Its 1901, Ian McDonald ‘Master’ is here in the British East Africa Protectorate (Kenya) on service to the King of England, overseeing the laying of the Railway line from the Mombasa Coast to Port Elizabeth (present day, Kisumu). There is Reverend Turnbull, a Christian missionary on a mission to convert these African heathens to Christianity and Babu Salim, an Indian technician who arrived on a boat from India to aid in the construction of the railway. And then there are the African locals whose forefathers warned of the long winded snake (metaphor for the railway line) that would destroy everything in its wake. These men’s personal histories become entangled and their lives intersect and are inextricably woven together for another 60 years and through generations from the start of the 20th century to Independence in 1963.
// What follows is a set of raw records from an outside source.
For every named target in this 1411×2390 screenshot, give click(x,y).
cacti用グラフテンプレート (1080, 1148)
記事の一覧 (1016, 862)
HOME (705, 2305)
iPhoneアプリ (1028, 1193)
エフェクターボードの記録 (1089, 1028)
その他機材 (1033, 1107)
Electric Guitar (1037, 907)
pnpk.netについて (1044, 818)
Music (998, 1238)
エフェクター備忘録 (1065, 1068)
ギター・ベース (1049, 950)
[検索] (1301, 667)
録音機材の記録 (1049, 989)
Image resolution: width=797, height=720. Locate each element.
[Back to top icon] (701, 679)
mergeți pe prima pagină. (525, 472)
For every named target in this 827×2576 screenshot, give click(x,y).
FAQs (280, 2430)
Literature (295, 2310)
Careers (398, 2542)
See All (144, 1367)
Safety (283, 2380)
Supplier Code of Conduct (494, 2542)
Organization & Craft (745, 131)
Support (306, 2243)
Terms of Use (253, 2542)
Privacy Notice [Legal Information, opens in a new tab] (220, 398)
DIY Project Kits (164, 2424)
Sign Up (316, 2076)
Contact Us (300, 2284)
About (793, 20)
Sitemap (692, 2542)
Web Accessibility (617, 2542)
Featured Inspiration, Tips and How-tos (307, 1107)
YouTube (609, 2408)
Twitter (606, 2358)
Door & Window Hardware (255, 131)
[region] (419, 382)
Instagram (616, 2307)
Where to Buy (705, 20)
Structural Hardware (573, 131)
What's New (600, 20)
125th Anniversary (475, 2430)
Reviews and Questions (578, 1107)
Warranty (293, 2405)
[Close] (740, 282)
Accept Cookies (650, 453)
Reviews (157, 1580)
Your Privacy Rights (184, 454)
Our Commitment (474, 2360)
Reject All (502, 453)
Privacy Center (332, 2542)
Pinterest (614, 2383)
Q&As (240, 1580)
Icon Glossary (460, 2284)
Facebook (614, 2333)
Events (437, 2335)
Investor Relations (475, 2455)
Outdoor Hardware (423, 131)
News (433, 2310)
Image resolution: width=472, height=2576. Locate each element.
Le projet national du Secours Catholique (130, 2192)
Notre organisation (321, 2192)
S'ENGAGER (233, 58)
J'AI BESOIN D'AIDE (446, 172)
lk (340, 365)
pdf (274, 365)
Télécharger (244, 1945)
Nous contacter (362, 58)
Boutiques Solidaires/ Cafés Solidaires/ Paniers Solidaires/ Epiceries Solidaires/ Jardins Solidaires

As a lover of history, I found this narrative very engaging. Kimani manages to present our history in such a digestible way. I resonated with the language used in the book, almost as if I was sitting with my peers having a conversation – the expressions used in the book are exactly as I would use them in my conversations. The language was easy and the prose beautifully written.
I also loved that although this was a re-imagination of the railway line construction, it bore stark similarities to real people and events. Ian McDonald and his unrequited love story being quite similar to the tales of Lord Egerton, President Jomo Kenyatta, ‘Big Man’ personified as himself and the young lady who went to bed a princess and woke up as the Queen of England whilst on a vacation in Kenya with her husband. It was all so rich and engrossing.
The books delves briefly into post-colonial Kenya and it got me thinking about how we, as a country, may have gotten it wrong from the start. With corruption, selfish interests, land grabbing, destruction of the ecosystem and a ‘grab all you can NOW’ mentality dominating the early years of independence. Gives you quite a lot to think about. This is a well-balanced book. An important book.